Monday, July 10, 2006

again, jim hendry: whither rich hill?

this page has not failed to notice, since we last discussed rich hill, that he has gone on to dominate the pacific coast league so completely as to put beyond question that there is nothing left for him to accomplish in iowa.

hill has been one of the best pitchers in all of triple-a baseball -- he will start the triple-a all star game on july 12 and his stat line is the best imaginable of any prospect -- 13 gs, 84 ip, 54 h, 17 er, 2 hr, 19 bb, 107 k, 1.81 era, 0.86 whip.

some in the cub blogosphere would expend a lot of effort to rationalize away this stunning performance based upon hill's previous outings for the cubs, call him a "quadruple-a pitcher" and inexplicably try to forget him. this page, for one, can't help but laugh at those who insist that hill's future has been decided in the negative on the one hand while ronny cedeno -- whose career sum has been half a season of mediocrity surrounded by years of total failure, whose obp at the all-star break is a paltry .281, good for 87th of 89 qualified nl players -- is supposedly some kind of bright spot. fantasists can say what they like, one supposes, without feeling the shame of persistent error.
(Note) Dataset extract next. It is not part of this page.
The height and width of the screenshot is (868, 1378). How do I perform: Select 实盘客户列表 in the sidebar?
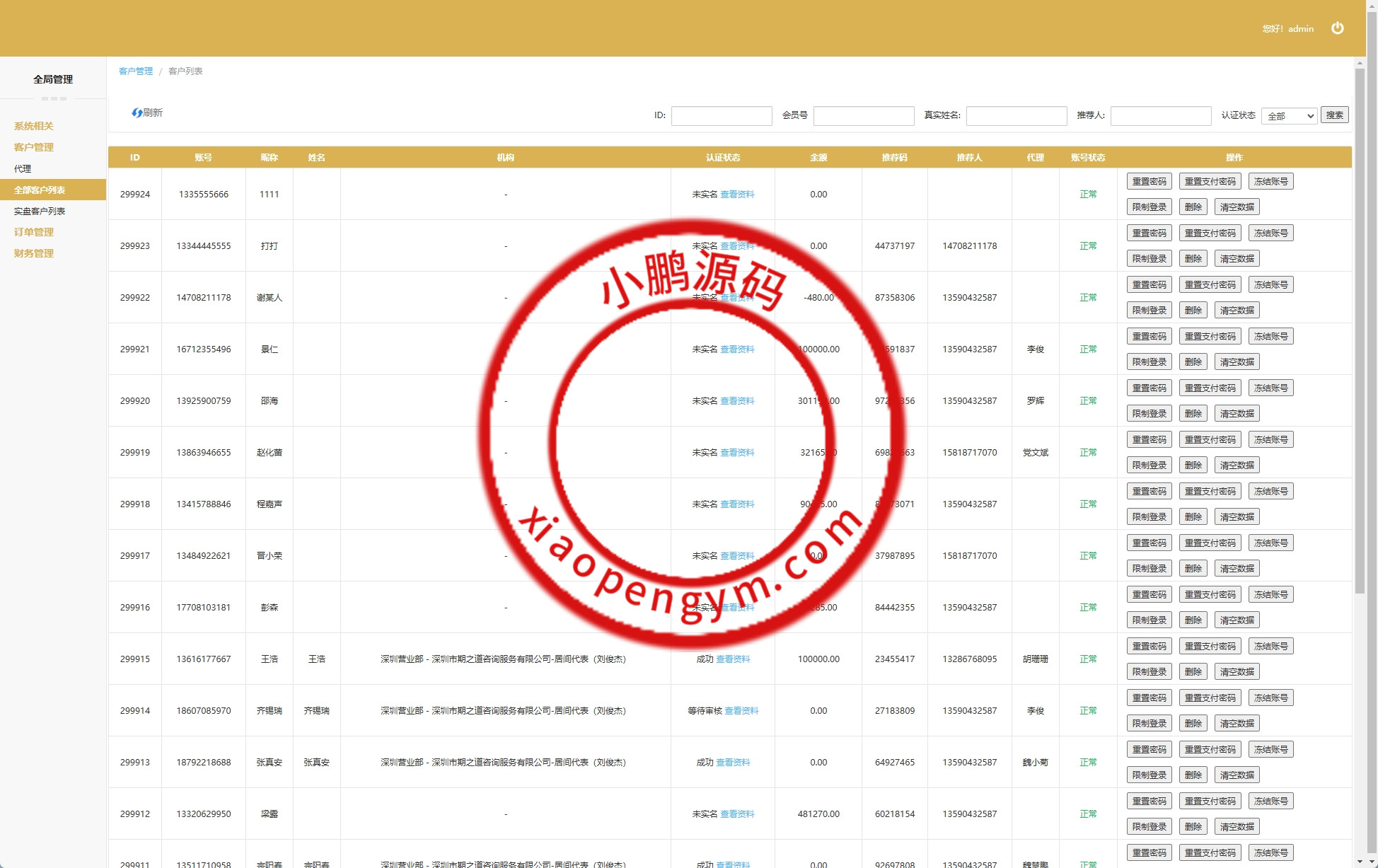[x=40, y=211]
a rationalist, however, is forced to reject conjectures contrived in ignorance of evidence to accept that this is a pitcher that has outperformed the likes of jered weaver and anthony reyes all season long in the second-best league on the planet.

this page would not put hill's ceiling in that class, but the truth is that hill has pitched a grand total of 43 innings of major league baseball. the first two hundred innings of a lot of good baseball pitching careers are rough -- ask superprospect felix hernandez -- and difficulty within those bounds constitutes no valid basis upon which to judge any pitcher's potential. a far better measure of what hill can be lies in his 400-plus minor league innings -- and they have been remarkable in many respects.

hill has long been extremely difficult to hit, compiling a career 7.02 hits/9 in the minor leagues through 2005 (a figure which has since declined with his 2006 performance). he has always used his devastating curve to great effect in getting strikeouts as well, recording a career 12.59 k/9 -- a figure higher than kerry wood's. but, most importantly, he has catalyzed his game by flowering into an extremely accurate pitcher -- hill's 19 walks in 84 innings this season comes on the heels of his 14 walks in 65 innings at iowa last season.

at 26, he is older than some, and age is usually offered as a reason to dismiss hill as a prospect. this page would agree that few truly great pitchers first find the majors at the age of 25 as hill did. but as a university of michigan product, he was drafted at the age of 22 and is in just his fourth year of professional baseball. it is not at all uncommon for college pitchers to come to the majors late -- examining the round in which hill was drafted, we find giants prospect kevin correia, who at 25 has thrown just 116 major league innings, and lance cormier, who had thrown 124. the most successful to date college pitchers of the 2002 draft -- joe blanton, jeff francis, dave bush -- have thrown only in the area of 200 innings in the show. even the first-overall pick of 2002, bryan bullington out of ball state, had as of the end of 2005 thrown just 1.1 major league innings.

hill could just as easily have put in similar numbers of innings as francis, bush and blanton if not for the cubs management -- the team's general lack of patience with young pitchers who do not succeed immediately is all that has stopped it. this writer can see little case to make age an issue for hill if it is not an issue for similar college pitchers like blanton, bush and francis, and it is not by all accounts. college pitchers usually take three to four years to reach the big leagues, and that puts hill right on schedule.

and the statistical evidence of his quality is impossible to ignore. this page here says without equivocation that rich hill is a better pitching prospect at this point than sean marshall, carlos marmol and angel guzman put together -- based on the evidence of his minor league performances, hill is in fact probably the one legitimate prospect of a front-of-the-rotation starter in the cub system more advanced than high-a daytona.

there are but two problems: hill is optionable for just one more year, meaning that by the end of 2007 the cubs will likely either have to call him up for good or move him on; and hill has yet to trust his stuff enough in the bigs to throw strikes as consistently as he clearly can. the cubs are running out of time to keep him, and he has nothing left to prove in the pcl.

this page has asked before: where the hell is he? this is a cubs team that is starting sean marshall and carlos marmol -- two pitchers who the cubs will control for several more years who have never until this year pitched beyond double-a -- and currently wasting roster spots on trash like glendon rusch and roberto novoa. it also fields one of the worst starting staffs in all of baseball in a season that was over long ago.

hill could now be allowed an extended opportunity in a lost year to show the cubs that he can get major league hitters out in the way he can the batters of the pcl. what exactly is the risk in bringing hill up to the cubs now and giving him a rotation spot for the remainder of the year?

this page can see none at all. the air is thick with trade rumors surrounding greg maddux, and this page for one sees his departure before july 31 as a golden opportunity to install hill in the cub rotation for the duration of 2006. he certainly has earned the opportunity, and time is waning for the cubs to give him a long look at the highest level.